Occupé par les Allemands, le fort est repris par les Français le 2 novembre 1916. Sa défense est réorganisée, les casemates de Bourges sont rééquipées en 75 mm et l'ouvrage reçoit quatorze mitrailleuses. L'observatoire cuirassé est réinstallé à l'emplacement de la tourelle de 75. Pour faciliter les liaisons avec l'extérieur, un tunnel de communications passant sous l'angle Sud-Est du fort débouche à 150 m de l'ouvrage sur l'emplacement d'une ancienne batterie.
Le fort eut encore à subir le feu de l'artillerie allemande, mais celle-ci ne lui occasionna plus que des dégats mineurs.

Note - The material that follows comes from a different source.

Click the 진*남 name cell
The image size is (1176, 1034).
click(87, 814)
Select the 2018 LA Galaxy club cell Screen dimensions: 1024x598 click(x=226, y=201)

Mitrailleuse en position dans le fort de Vaux reconquis

 

Ce ouvrage est ouvert au public, les visites sont payantes. Avant de visiter le fort, une promenade sur les superstructures du fort s'impose. Là le paysage est tourmenté, les fossés de gorge ont été nivelés par le déluge d'artillerie et la caserne n'est plus qu'une masse de béton informe... 
Cependant à l'intérieur les oeuvres vives de l'ouvrage semblent avoir peu souffert des obus allemands et français qui tour à tour se sont acharnés sur le fort de Vaux. Certaines chicanes obstruent encore les gaines de liaison. La visite guidée est très instructive. Un site incontournable lors de la visite du champ de bataille, mais malheureusement assez mal entretenu.